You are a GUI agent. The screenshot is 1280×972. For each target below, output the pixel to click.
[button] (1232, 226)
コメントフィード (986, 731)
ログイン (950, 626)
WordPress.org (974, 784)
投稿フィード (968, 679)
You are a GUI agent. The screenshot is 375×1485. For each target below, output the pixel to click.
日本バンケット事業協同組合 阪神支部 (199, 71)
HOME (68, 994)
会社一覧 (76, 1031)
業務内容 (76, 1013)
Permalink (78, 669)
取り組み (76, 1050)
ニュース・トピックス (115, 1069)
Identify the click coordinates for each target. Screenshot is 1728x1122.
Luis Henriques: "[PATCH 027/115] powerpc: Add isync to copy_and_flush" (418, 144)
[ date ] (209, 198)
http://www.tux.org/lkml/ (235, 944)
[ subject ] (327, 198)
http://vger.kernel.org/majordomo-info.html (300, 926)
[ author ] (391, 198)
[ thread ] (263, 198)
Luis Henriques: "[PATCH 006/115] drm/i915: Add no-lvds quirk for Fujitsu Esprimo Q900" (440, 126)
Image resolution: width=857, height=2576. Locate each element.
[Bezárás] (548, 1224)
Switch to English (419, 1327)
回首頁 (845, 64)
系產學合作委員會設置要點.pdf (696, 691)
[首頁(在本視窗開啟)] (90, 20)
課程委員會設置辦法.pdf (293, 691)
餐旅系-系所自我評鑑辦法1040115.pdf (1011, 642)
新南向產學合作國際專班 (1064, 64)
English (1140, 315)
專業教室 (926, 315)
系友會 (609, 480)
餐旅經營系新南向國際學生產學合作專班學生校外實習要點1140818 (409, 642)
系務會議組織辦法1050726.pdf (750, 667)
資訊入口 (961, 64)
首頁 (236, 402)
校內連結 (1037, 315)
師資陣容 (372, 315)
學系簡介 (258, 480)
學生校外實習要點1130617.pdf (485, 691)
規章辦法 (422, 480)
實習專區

__________________________________________________

**REQUIREMENT:** Every entry must be given again exactly as it reads.

**SOLVED PROBLEM:**
You are a GUI agent. The screenshot is 1280×972. For each target below, output the pixel to click.
[button] (1232, 226)
コメントフィード (986, 731)
ログイン (950, 626)
WordPress.org (974, 784)
投稿フィード (968, 679)
You are a GUI agent. The screenshot is 375×1485. For each target below, output the pixel to click.
日本バンケット事業協同組合 阪神支部 (199, 71)
HOME (68, 994)
会社一覧 (76, 1031)
業務内容 (76, 1013)
Permalink (78, 669)
取り組み (76, 1050)
ニュース・トピックス (115, 1069)
Identify the click coordinates for each target. Screenshot is 1728x1122.
Luis Henriques: "[PATCH 027/115] powerpc: Add isync to copy_and_flush" (418, 144)
[ date ] (209, 198)
http://www.tux.org/lkml/ (235, 944)
[ subject ] (327, 198)
http://vger.kernel.org/majordomo-info.html (300, 926)
[ author ] (391, 198)
[ thread ] (263, 198)
Luis Henriques: "[PATCH 006/115] drm/i915: Add no-lvds quirk for Fujitsu Esprimo Q900" (440, 126)
Image resolution: width=857, height=2576. Locate each element.
[Bezárás] (548, 1224)
Switch to English (419, 1327)
回首頁 (845, 64)
系產學合作委員會設置要點.pdf (696, 691)
[首頁(在本視窗開啟)] (90, 20)
課程委員會設置辦法.pdf (293, 691)
餐旅系-系所自我評鑑辦法1040115.pdf (1011, 642)
新南向產學合作國際專班 (1064, 64)
English (1140, 315)
專業教室 (926, 315)
系友會 (609, 480)
餐旅經營系新南向國際學生產學合作專班學生校外實習要點1140818 (409, 642)
系務會議組織辦法1050726.pdf (750, 667)
資訊入口 (961, 64)
首頁 (236, 402)
校內連結 (1037, 315)
師資陣容 (372, 315)
學系簡介 (258, 480)
學生校外實習要點1130617.pdf (485, 691)
規章辦法 (422, 480)
實習專區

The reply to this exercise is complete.